▸ Instructions to follow: Each line below from the one containing "Viewport: 644px width, 349px" through the one containing "Given: Open member" is to be given again exactly, and no line outside that span.

Collected data
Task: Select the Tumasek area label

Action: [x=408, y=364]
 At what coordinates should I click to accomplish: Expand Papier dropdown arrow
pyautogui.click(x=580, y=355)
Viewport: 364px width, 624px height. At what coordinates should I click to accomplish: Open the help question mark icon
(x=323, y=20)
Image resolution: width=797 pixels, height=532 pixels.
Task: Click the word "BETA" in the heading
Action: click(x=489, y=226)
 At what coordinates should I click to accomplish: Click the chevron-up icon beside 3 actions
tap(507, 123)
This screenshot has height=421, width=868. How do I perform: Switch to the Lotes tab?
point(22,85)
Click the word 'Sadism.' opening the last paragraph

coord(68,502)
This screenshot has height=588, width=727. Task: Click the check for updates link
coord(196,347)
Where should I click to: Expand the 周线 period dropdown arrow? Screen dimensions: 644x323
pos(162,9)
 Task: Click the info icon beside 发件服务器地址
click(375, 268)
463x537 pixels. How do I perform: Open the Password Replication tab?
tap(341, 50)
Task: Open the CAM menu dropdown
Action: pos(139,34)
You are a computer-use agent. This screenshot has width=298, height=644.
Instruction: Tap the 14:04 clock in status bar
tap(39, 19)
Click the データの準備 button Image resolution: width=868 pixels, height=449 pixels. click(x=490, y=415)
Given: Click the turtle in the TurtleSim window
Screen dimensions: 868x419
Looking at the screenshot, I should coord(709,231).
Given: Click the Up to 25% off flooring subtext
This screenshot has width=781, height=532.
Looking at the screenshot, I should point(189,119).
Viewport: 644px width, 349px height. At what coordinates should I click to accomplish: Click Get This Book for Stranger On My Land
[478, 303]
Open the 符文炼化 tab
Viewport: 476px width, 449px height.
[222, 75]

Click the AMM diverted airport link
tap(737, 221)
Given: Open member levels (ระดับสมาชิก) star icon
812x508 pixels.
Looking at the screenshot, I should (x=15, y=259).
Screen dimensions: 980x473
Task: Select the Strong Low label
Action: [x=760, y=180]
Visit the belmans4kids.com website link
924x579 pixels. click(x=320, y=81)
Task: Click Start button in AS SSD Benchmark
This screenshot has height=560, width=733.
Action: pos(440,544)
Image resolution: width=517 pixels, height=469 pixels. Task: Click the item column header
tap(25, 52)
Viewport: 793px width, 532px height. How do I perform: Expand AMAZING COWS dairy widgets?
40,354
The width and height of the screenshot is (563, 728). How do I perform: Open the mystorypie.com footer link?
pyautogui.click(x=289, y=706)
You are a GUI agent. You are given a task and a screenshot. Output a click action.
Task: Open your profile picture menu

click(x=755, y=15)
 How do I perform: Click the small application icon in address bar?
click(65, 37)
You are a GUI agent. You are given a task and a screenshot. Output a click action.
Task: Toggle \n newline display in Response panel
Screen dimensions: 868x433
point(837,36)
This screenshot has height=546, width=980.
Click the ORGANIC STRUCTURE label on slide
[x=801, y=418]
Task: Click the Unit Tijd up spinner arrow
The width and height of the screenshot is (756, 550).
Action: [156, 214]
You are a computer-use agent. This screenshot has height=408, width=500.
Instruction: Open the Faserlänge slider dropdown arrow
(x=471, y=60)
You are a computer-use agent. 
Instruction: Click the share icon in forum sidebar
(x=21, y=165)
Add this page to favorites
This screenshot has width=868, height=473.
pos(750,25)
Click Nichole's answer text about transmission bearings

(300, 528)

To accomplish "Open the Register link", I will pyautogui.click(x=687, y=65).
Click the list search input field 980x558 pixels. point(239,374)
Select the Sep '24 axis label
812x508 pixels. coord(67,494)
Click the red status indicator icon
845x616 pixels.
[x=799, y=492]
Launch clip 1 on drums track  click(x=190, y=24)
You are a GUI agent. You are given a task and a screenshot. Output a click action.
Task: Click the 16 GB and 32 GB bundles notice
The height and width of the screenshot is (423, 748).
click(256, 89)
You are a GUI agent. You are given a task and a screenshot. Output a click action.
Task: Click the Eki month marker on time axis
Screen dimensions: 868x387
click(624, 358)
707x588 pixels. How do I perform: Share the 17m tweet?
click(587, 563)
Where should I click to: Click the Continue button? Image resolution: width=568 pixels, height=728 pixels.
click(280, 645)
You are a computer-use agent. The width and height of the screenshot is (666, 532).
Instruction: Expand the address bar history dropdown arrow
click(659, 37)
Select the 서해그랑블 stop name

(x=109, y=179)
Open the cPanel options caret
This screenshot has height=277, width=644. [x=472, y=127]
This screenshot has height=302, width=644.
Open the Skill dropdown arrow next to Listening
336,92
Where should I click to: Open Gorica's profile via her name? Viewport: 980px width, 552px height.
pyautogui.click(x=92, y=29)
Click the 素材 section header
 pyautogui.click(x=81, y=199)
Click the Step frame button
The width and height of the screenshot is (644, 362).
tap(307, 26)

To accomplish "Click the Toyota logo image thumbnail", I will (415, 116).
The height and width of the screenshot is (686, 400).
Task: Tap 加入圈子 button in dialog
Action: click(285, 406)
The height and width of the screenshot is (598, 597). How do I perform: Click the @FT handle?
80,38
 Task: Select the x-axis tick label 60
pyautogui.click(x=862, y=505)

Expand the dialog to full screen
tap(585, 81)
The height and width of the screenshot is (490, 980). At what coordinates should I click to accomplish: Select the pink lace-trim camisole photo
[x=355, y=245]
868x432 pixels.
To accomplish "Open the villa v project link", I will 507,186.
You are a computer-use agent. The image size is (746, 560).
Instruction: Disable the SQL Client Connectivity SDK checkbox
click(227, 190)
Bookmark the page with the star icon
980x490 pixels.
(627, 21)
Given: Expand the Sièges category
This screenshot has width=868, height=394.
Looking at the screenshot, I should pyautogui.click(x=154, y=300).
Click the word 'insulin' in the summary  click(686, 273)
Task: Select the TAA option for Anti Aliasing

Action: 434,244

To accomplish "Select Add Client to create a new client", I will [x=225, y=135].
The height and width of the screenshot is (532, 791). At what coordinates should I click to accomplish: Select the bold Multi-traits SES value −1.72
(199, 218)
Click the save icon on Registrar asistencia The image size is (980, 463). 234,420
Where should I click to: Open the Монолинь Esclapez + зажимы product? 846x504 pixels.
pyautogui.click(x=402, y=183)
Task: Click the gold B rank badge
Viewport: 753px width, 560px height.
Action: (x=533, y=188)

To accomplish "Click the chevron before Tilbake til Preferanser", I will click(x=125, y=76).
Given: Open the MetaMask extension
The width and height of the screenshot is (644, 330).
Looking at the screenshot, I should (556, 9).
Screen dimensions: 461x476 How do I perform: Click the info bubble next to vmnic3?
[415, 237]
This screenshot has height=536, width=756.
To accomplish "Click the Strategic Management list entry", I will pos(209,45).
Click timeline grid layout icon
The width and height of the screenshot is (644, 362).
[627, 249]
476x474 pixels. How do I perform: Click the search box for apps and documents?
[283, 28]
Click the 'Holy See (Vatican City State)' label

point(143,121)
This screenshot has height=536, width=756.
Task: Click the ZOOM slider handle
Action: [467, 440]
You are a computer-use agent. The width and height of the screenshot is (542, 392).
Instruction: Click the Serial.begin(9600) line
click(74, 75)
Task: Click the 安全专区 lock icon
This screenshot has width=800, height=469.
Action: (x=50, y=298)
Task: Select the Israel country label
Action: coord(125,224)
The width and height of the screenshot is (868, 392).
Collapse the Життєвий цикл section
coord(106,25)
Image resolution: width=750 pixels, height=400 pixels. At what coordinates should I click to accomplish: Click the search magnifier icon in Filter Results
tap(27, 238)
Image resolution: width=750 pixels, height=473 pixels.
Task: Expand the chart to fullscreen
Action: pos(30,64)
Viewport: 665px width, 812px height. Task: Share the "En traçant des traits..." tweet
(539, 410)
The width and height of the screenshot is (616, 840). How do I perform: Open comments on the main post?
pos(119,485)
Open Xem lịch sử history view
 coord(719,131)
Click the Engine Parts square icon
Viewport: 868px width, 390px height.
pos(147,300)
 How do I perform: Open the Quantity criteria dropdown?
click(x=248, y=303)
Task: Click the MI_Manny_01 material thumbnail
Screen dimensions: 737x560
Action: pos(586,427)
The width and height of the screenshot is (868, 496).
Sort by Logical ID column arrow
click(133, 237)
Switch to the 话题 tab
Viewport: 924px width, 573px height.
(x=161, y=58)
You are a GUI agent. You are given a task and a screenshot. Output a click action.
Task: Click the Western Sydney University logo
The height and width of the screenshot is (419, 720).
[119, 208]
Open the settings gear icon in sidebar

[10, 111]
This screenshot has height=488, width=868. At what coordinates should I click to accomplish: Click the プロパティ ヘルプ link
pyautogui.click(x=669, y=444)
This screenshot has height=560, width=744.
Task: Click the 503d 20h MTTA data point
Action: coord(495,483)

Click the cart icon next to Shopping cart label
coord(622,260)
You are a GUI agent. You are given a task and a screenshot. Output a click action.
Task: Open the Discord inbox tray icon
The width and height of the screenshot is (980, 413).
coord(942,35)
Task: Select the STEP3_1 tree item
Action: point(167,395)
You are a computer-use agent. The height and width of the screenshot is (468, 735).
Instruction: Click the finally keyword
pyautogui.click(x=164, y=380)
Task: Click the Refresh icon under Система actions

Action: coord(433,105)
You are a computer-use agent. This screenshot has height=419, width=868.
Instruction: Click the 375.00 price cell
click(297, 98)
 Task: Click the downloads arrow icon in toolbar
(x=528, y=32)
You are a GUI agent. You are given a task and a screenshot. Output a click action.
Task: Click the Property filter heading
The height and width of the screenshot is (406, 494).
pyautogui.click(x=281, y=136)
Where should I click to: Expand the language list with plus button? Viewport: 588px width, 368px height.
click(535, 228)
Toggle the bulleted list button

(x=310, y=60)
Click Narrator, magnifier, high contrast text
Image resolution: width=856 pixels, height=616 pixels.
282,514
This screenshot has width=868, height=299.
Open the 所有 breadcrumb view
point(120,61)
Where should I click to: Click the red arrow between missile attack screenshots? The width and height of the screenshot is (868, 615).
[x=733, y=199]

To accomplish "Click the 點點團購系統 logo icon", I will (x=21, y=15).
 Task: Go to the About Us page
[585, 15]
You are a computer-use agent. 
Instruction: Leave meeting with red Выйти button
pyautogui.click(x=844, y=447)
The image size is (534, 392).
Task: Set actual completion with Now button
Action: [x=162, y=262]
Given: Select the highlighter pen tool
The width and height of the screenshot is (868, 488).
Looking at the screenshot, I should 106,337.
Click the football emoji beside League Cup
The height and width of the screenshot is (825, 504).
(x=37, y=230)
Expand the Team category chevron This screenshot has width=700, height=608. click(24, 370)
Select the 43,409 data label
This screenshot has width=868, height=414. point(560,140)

▸ Output below:
Viewport: 644px width, 349px height. At what coordinates should I click to accomplish: Click Get This Book for Stranger On My Land
[478, 303]
Open the 符文炼化 tab
Viewport: 476px width, 449px height.
[222, 75]

Click the AMM diverted airport link
tap(737, 221)
Given: Open member levels (ระดับสมาชิก) star icon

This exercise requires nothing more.